### Task material
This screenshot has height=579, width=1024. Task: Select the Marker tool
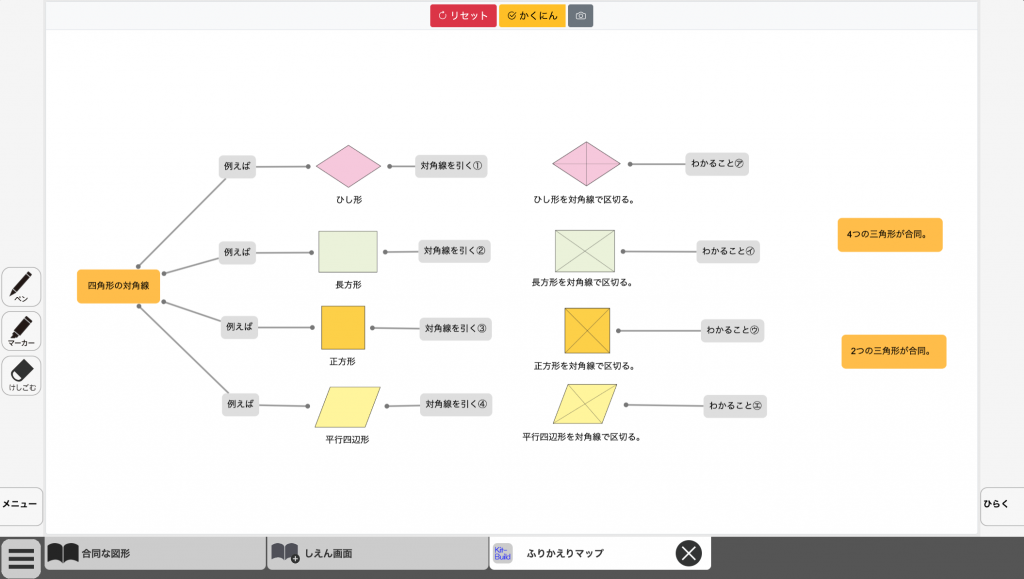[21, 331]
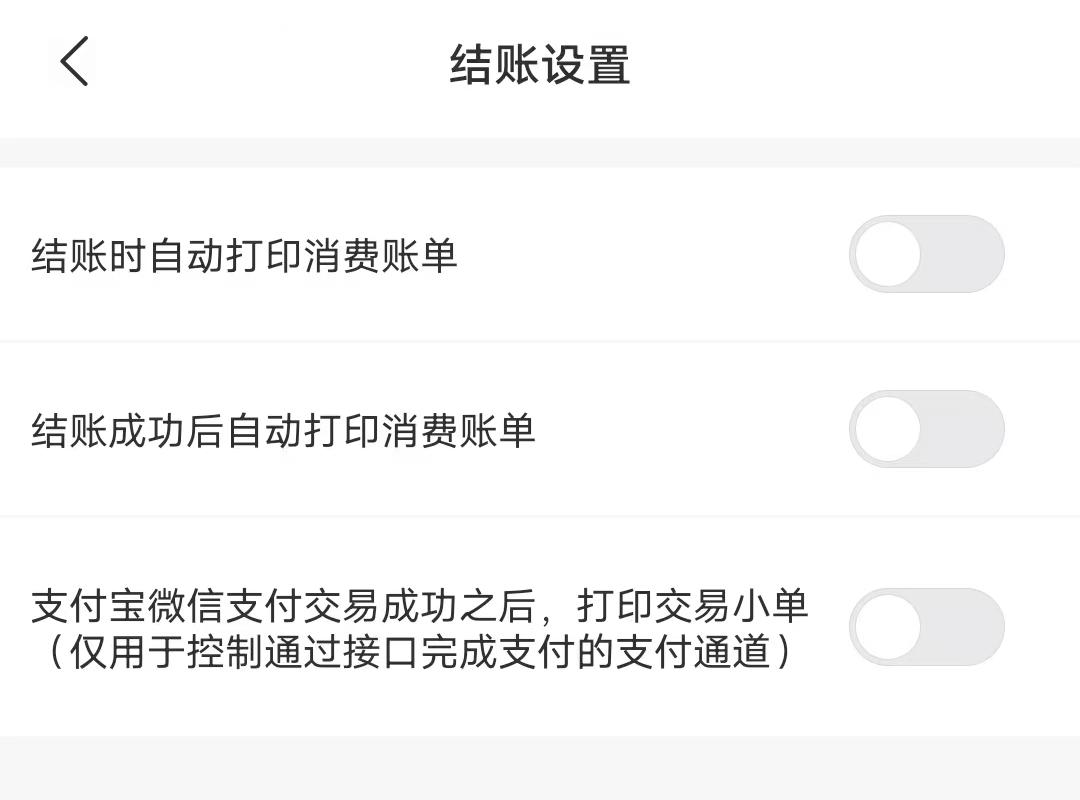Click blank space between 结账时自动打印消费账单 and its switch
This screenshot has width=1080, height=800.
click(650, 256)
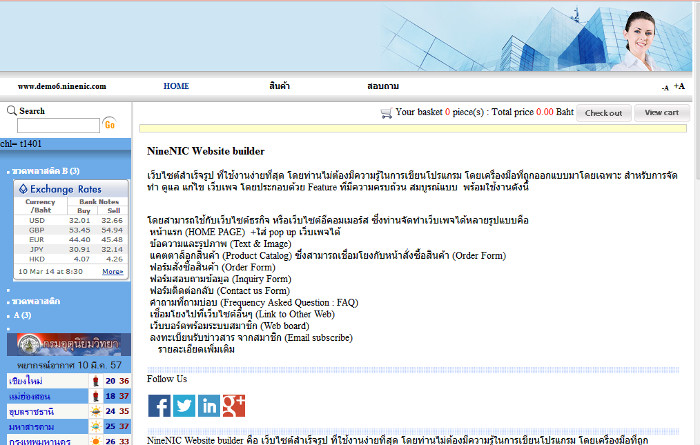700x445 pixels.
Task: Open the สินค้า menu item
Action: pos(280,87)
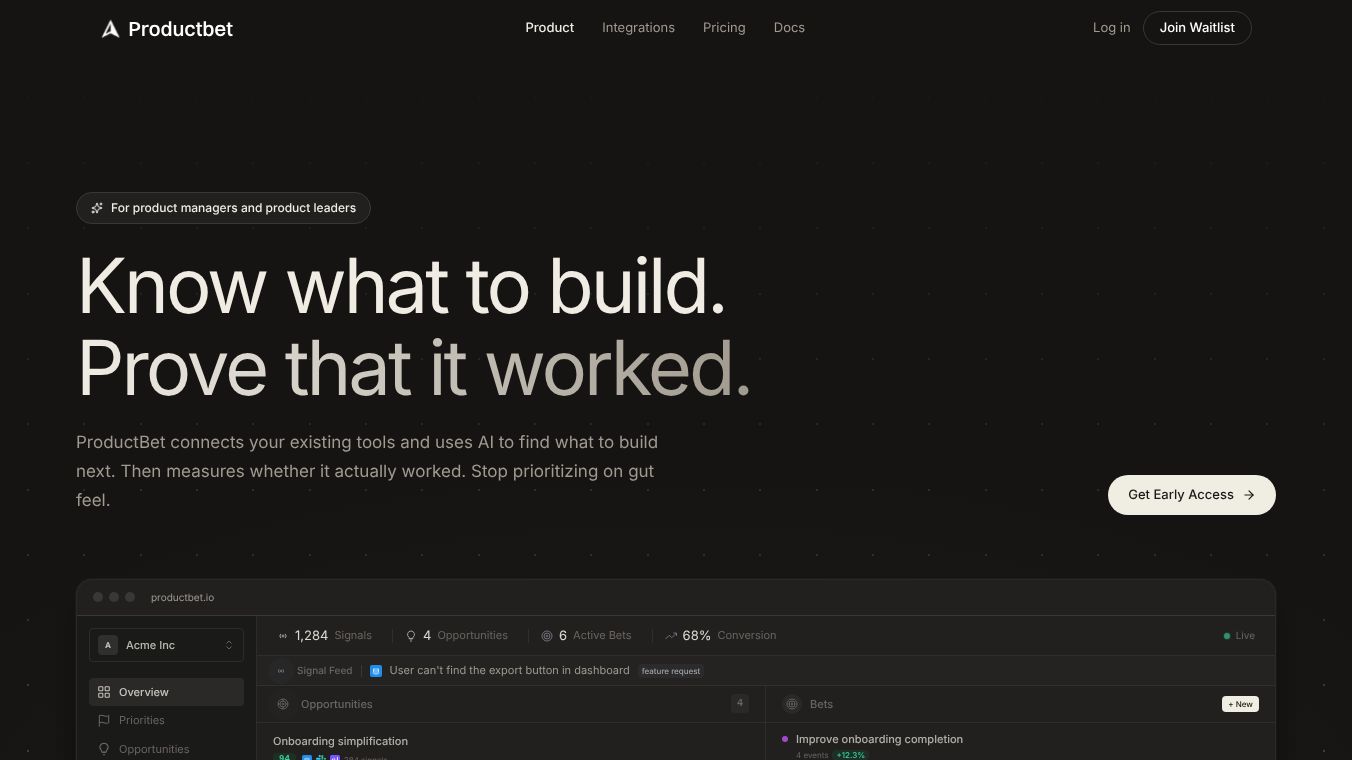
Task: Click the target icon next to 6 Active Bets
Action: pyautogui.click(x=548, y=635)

---

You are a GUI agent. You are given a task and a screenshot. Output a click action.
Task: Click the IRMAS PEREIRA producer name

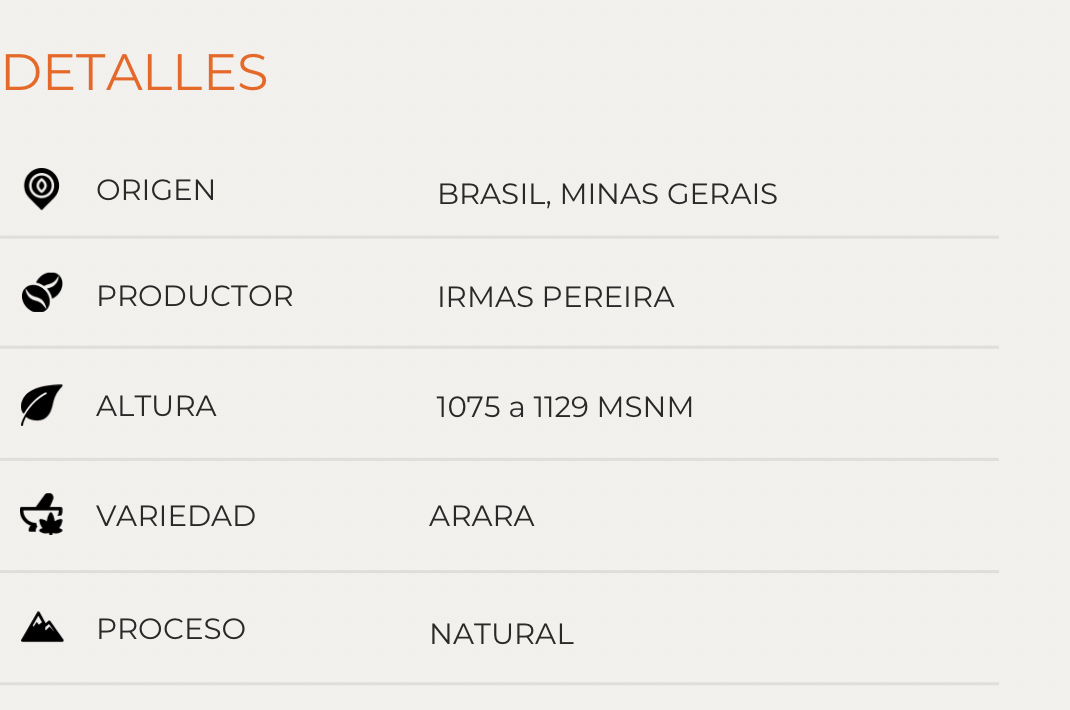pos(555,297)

...

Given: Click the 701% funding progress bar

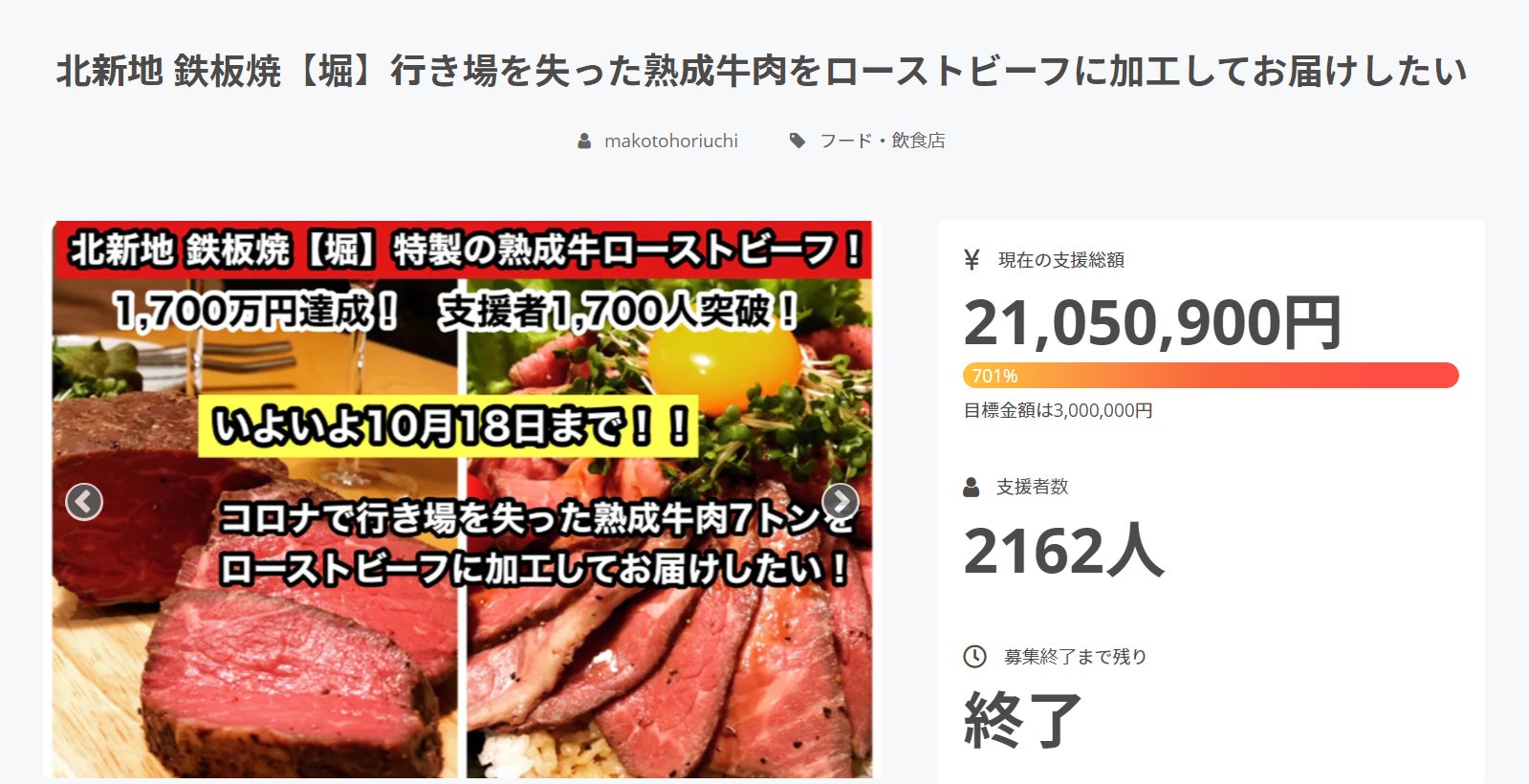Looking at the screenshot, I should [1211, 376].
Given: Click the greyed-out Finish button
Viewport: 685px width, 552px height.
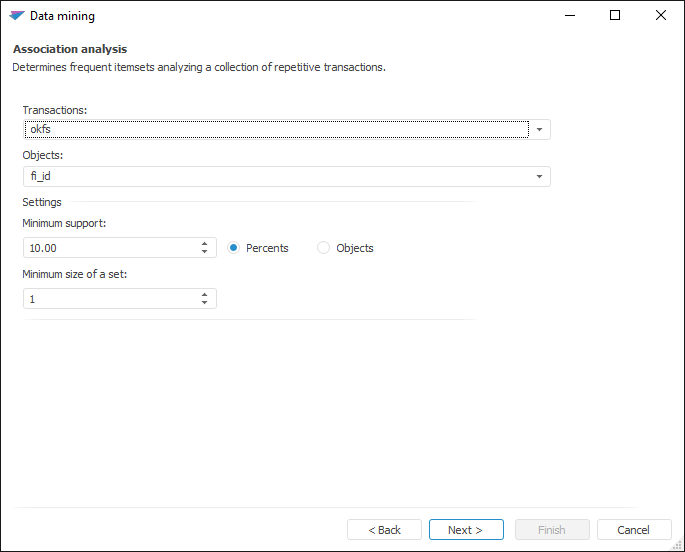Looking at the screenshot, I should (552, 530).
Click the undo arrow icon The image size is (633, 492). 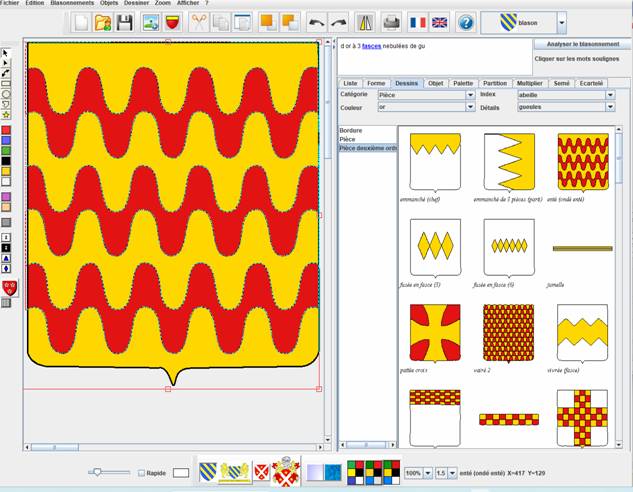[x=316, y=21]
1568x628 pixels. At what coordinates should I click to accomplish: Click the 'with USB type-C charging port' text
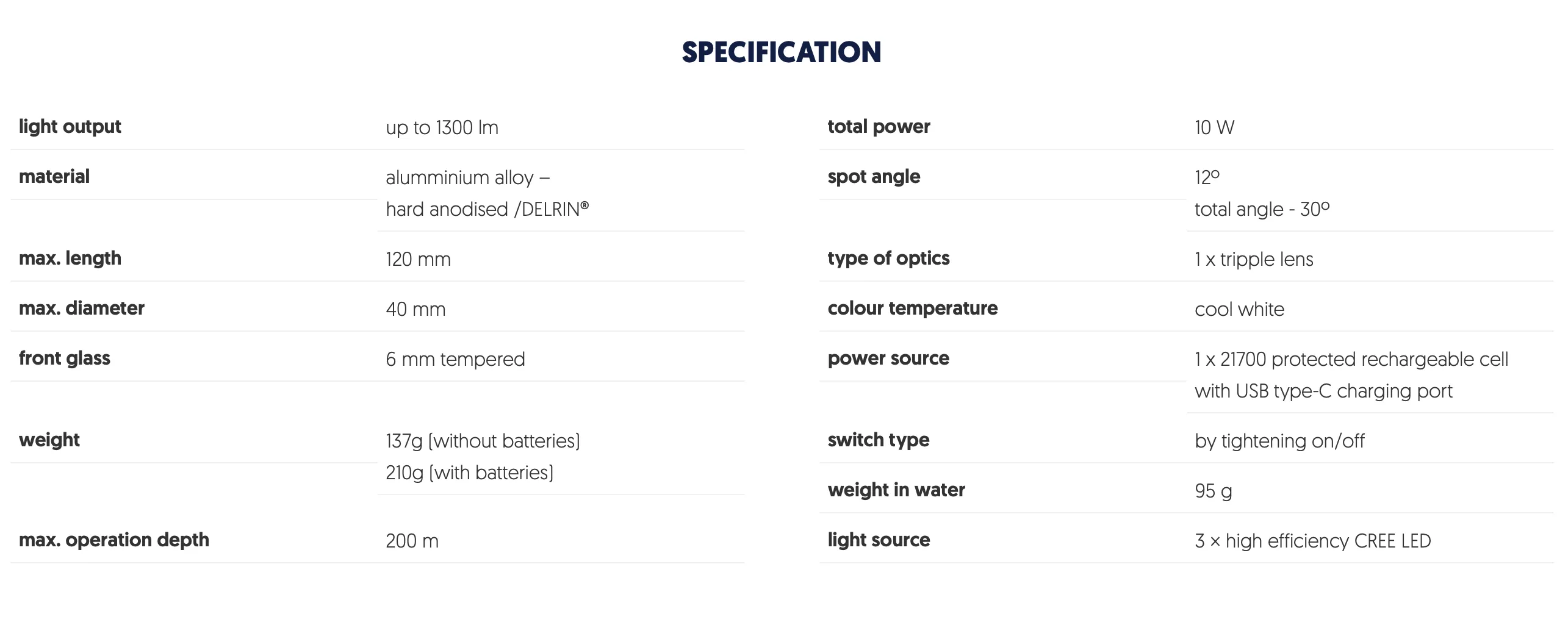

### Task instructions
Pull out the data word for word, beginning at the line that contains "This screenshot has height=579, width=1024." and stopping after the line that contains "Action: pyautogui.click(x=548, y=635)". Leave the pictures out of your answer.

### Written answer
This screenshot has height=579, width=1024. Task: Select the Marker tool
[21, 331]
Click blank space between 结账时自动打印消费账单 and its switch
This screenshot has width=1080, height=800.
click(650, 256)
700x445 pixels.
Task: Open the สินค้า menu item
Action: pos(280,87)
Task: Click the target icon next to 6 Active Bets
Action: pyautogui.click(x=548, y=635)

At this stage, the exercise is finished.